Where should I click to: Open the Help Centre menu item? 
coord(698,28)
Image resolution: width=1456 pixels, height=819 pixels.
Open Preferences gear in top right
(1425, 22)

■ TO BE DONE
Copy each of the items above word for word, changing nothing.

■ FINISHED TASK
Where should I click to: Open the Help Centre menu item? 
coord(698,28)
Image resolution: width=1456 pixels, height=819 pixels.
Open Preferences gear in top right
(1425, 22)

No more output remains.